On the night before Jac died her ‘Suffolk’ sister telephoned Jim Perrin to enquire about her; this was in the evening, after he had left the hospital. He told her that Jac ‘was much brighter’ and that ‘the jaundice had improved’. She was very disturbed by this as she had until that moment no idea that Jac had been jaundiced, and her ‘Yorkshire’ sister, who also telephoned Jim Perrin that evening, was not told of it at all; indeed he said to her ‘I think she is a little better tonight’. He gave no indication to either sister of any undue concern despite what, subsequently — and in clear contradiction — he wrote in West.
So far from being unconscious, ref. page 271, her ‘Suffolk’ sister spoke to her for a very long time: ‘Hey Jac, we have been on the phone for over two hours!’ before they said their goodnights, and her ‘Yorkshire’ sister also spoke with her afterwards, even later that same evening.

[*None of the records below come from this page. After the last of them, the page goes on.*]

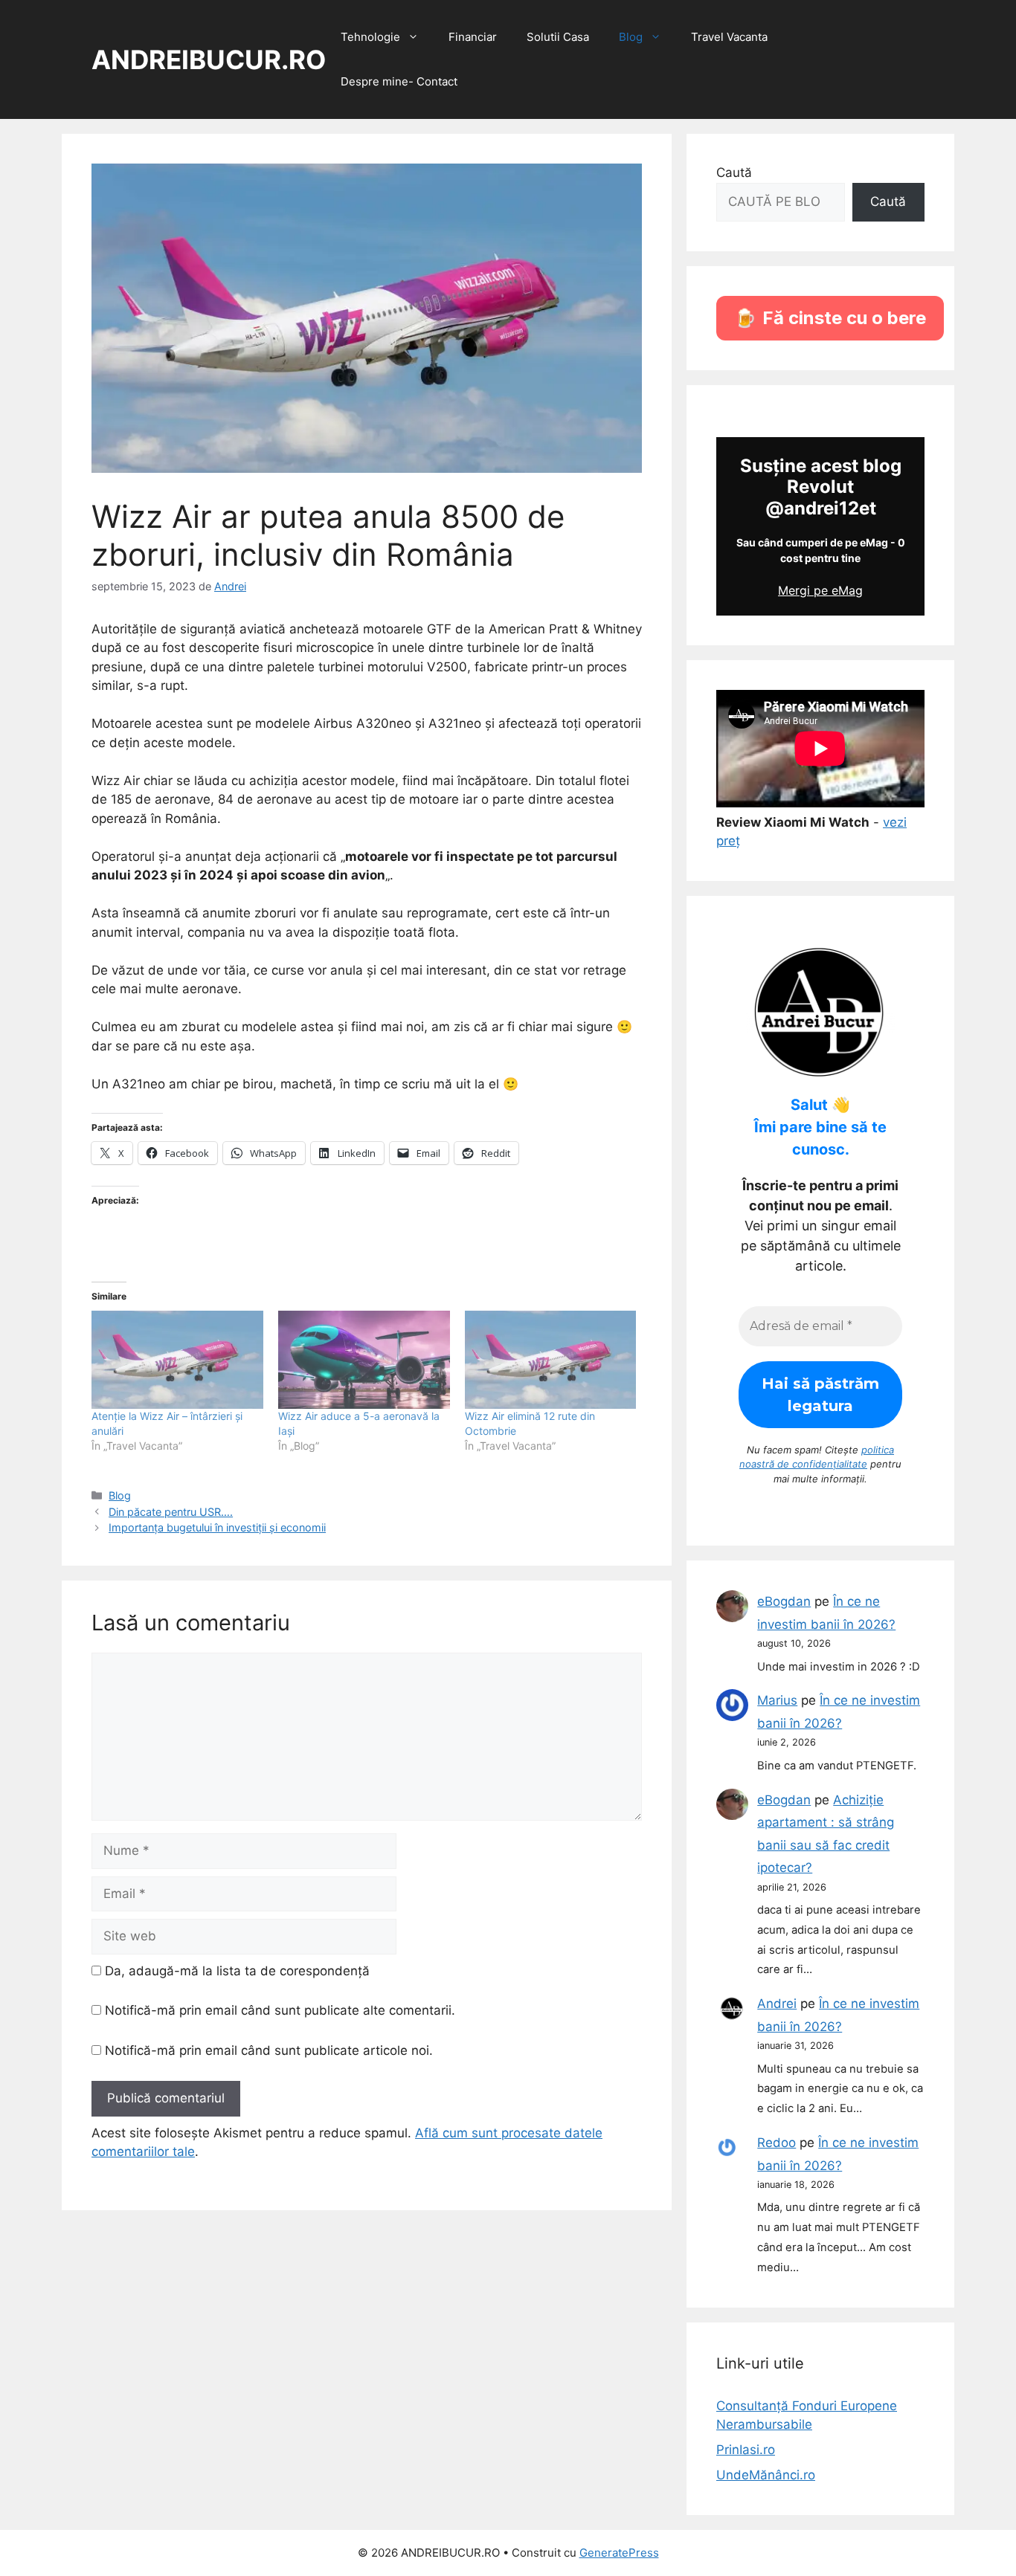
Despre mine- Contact (399, 81)
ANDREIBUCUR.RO (208, 59)
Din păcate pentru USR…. (171, 1511)
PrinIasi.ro (745, 2449)
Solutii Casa (558, 37)
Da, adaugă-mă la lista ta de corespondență (235, 1970)
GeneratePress (619, 2553)
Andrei (777, 2003)
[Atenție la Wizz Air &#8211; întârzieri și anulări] (177, 1360)
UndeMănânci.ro (765, 2474)
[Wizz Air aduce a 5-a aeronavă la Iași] (364, 1360)
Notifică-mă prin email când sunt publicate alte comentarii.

Conversations which took place after Jim Perrin had left Jac in the hospital…
By now she was extremely tired — it was nearly midnight — and mazy, so her ‘Yorkshire’ sister suggested to her that she would contact her ‘Welsh’ sister and tell her not to ring that night, but, on Jac’s behalf, she would say goodnight to her — and to this Jac agreed.
After this her ‘Yorkshire’ sister did telephone to repeat her conversation with Jac and, as well, to convey what Jim Perrin had said, earlier in the evening, when she rang him to find out how Jac was.
Despite what Jim Perrin wrote in West Jac certainly was not ‘unconscious’ — all this communication was in the ‘twenty-four hours before she died’ (ref. the hateful ‘Melangell’ JP? comment on The Guardian thread 24/07/2010); and although he wrote this lie in his book four years later he had, instead, actually reassured her sisters at the time that there was no urgency. (We now believe that he was not even present the night before as this is what we were later told by Jac’s nurses, but dishonestly gave the impression he was…)
When her ‘Welsh’ sister arrived at the hospital the next day, Wednesday, at 7.00am, she was taken aside to speak with the ward sister and was profoundly shocked to be told that during the night Jac had fallen into a deep coma from which they did not expect her to waken: indeed there might possibly be only a few hours of life left to her.